Vast, green spaces are the first thing meeting the eye when you arrive in Lithuania by plane. Here and there, the green is interrupted by mostly smallish specks created by villages and towns, which will later, on the ground, often turn out to be lovely places full of hospitality. Beyond the green, the waves of the Baltic Sea stretch all the way to the horizon.

Formerly a part of the Soviet Union, Lithuania has taken strides since the breakdown of the Eastern bloc, developing rapidly into a healthy economy and a stable democracy. In 2004, Lithuania joined both the European Union and NATO, cementing the country’s ties to its Western neighbors.

Tourism has slowly grown into an important element of Lithuania’s economy. The Baltic Sea coast and seaside resort towns are major draws, in particular the Curonian Split and popular places such as Klaipeda and Palanga.
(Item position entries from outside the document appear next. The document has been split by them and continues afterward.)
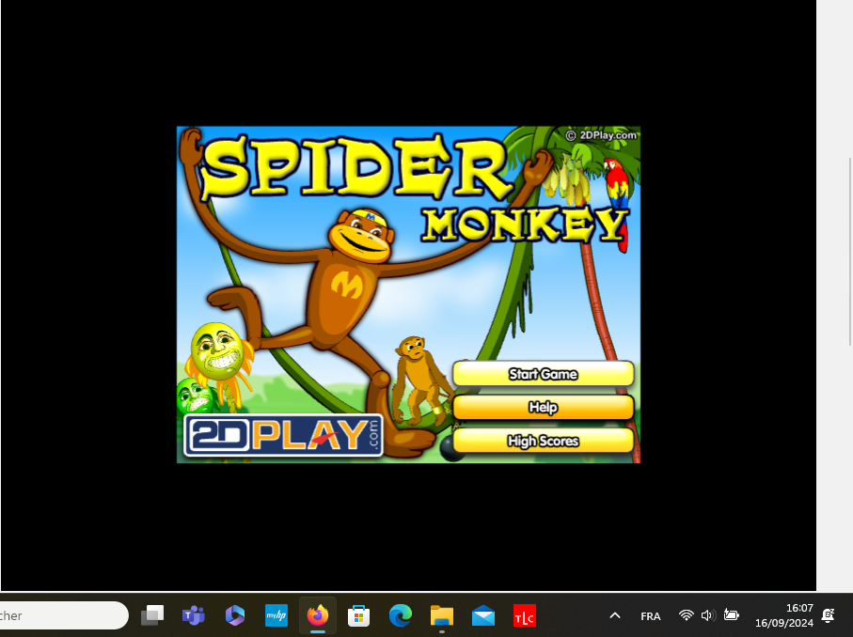Click the taskbar search box
Viewport: 853px width, 637px height.
coord(61,615)
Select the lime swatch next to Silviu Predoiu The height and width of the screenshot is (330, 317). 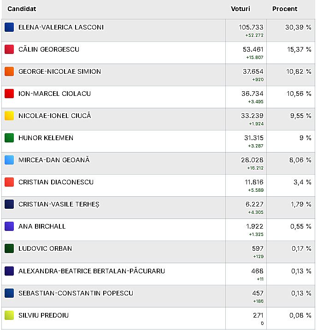9,315
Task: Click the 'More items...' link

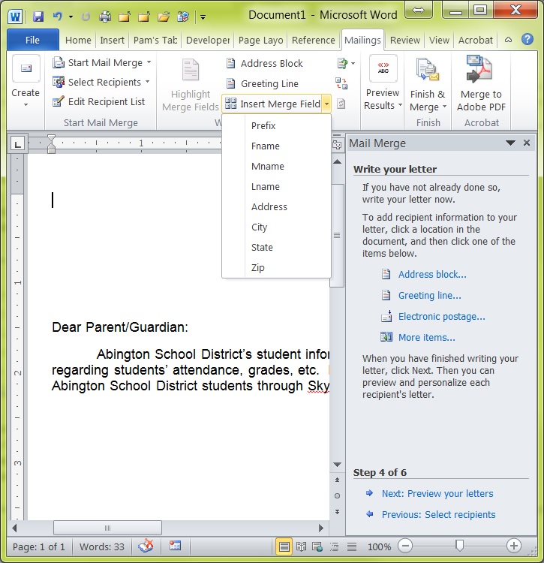Action: pyautogui.click(x=426, y=338)
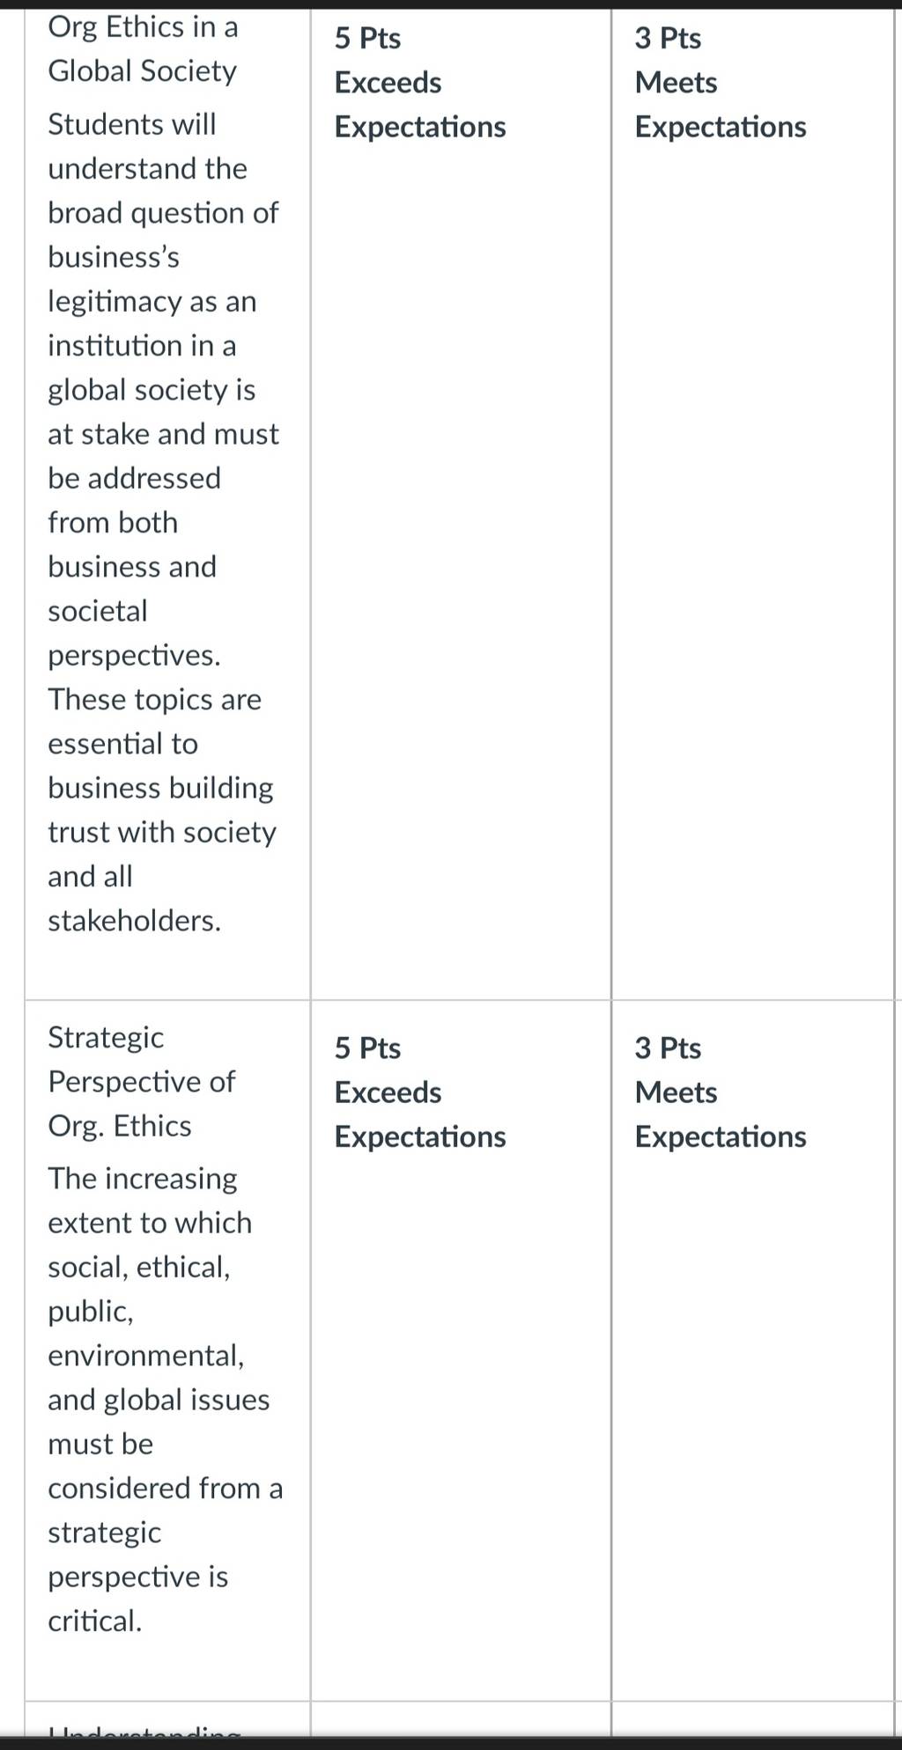902x1750 pixels.
Task: Select 5 Pts rating for Org Ethics criterion
Action: [367, 38]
As the Baltic state gradually draws growing interest from Western visitors, it experiences a notable shift towards ecotourism. Lithuania already offers some good biking and hiking options and it has five national parks that are well worth visiting.

In addition, Lithuania’s cities slowly rise in popularity with short term visitors. The capital and largest city, Vilnius, boasts a world heritage old town as well as good shopping opportunities and a number of sights and attractions. Kaunas, the country’s second-largest city, is famous for its cultural offerings and for its picturesque old town center.